Assigned task =>
Retype exactly the lines from the one containing "This screenshot has height=624, width=792." through the last line of the records below, including both, and leave out any pictures.

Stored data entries
------------------------------------------------------------------------

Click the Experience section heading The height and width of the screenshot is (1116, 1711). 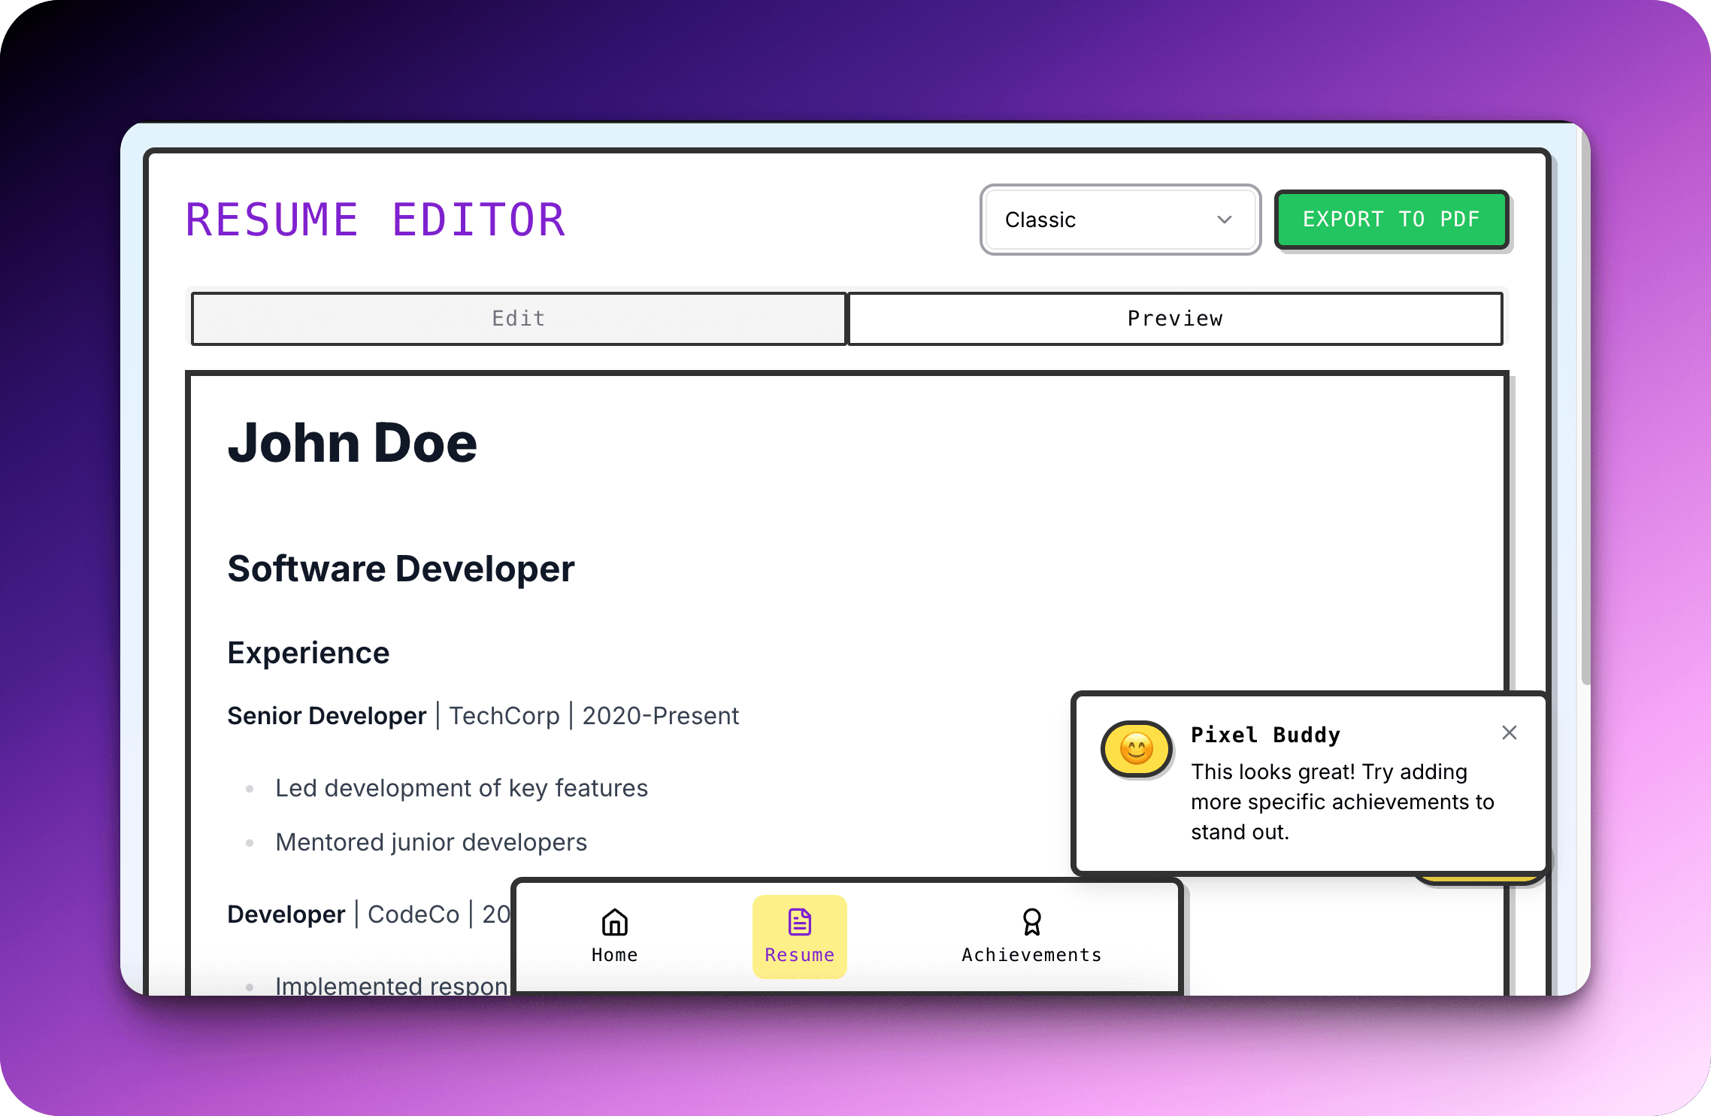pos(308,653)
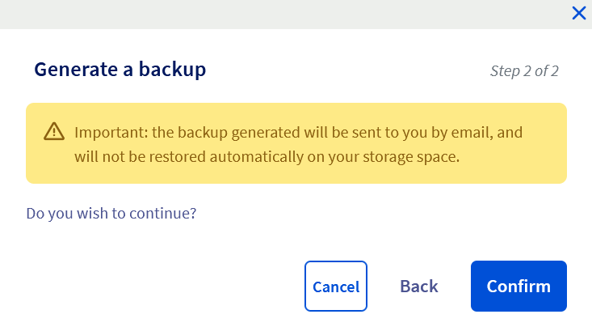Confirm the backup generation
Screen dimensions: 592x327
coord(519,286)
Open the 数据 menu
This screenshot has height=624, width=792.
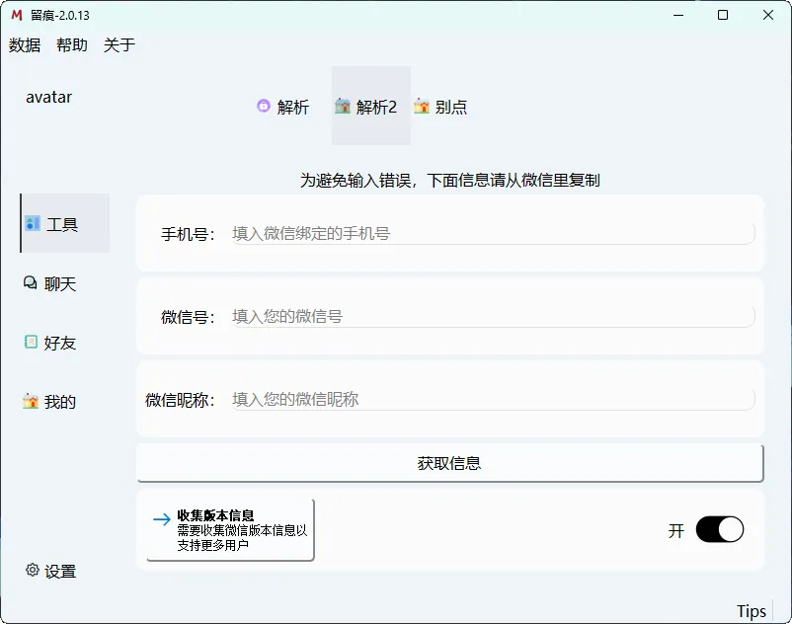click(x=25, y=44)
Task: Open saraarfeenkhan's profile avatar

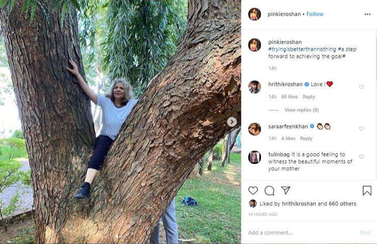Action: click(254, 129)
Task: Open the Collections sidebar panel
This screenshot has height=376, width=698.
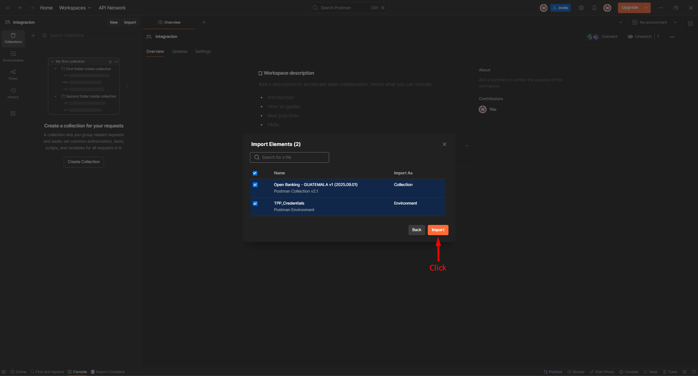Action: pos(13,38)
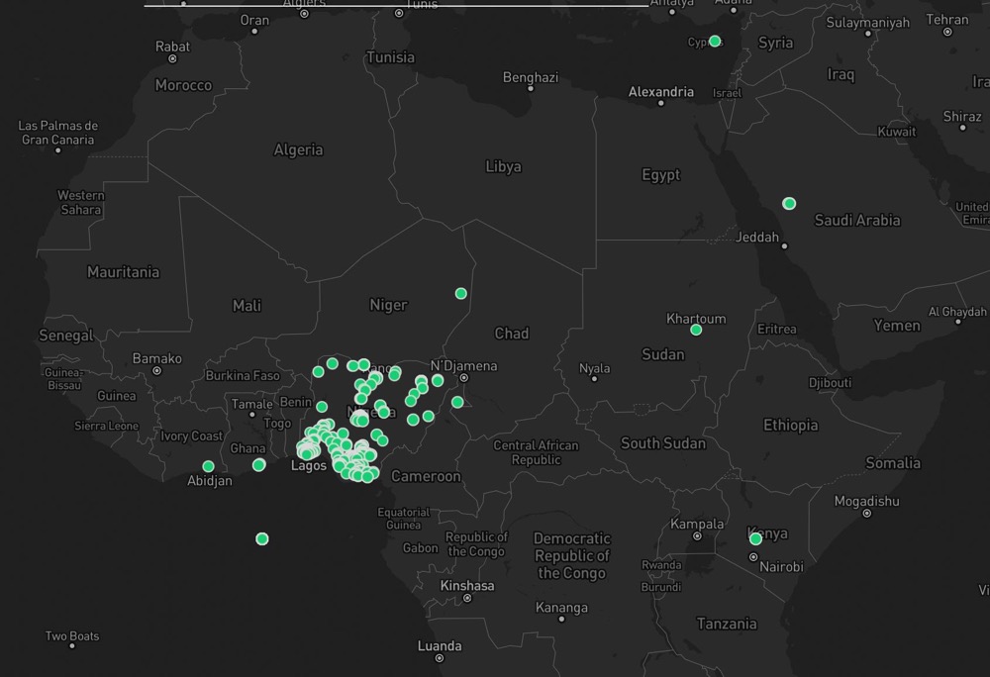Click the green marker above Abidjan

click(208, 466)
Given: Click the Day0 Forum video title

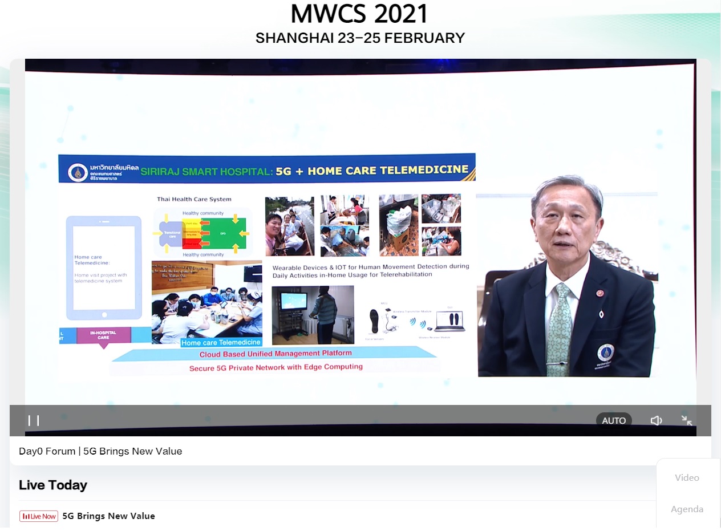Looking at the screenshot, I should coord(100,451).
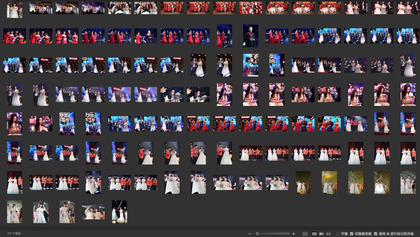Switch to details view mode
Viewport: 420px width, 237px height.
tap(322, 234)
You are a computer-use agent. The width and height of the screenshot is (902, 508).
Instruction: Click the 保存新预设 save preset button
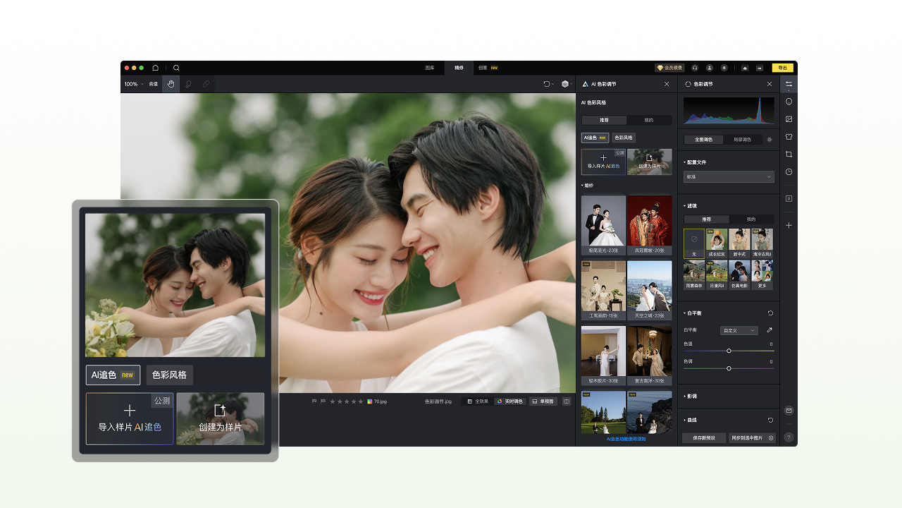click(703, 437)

------------------------------------------------------------------------

Answer to the exercise =>
This screenshot has height=624, width=792.
click(x=25, y=44)
Task: Open saraarfeenkhan's profile avatar

Action: click(254, 129)
Task: Open the Collections sidebar panel
This screenshot has height=376, width=698.
Action: pos(13,38)
Click the green marker above Abidjan

click(208, 466)
Given: Click the Day0 Forum video title

Looking at the screenshot, I should coord(100,451).
Switch to details view mode
Viewport: 420px width, 237px height.
tap(322, 234)
You are a computer-use agent. The width and height of the screenshot is (902, 508).
Instruction: Click the 保存新预设 save preset button
click(703, 437)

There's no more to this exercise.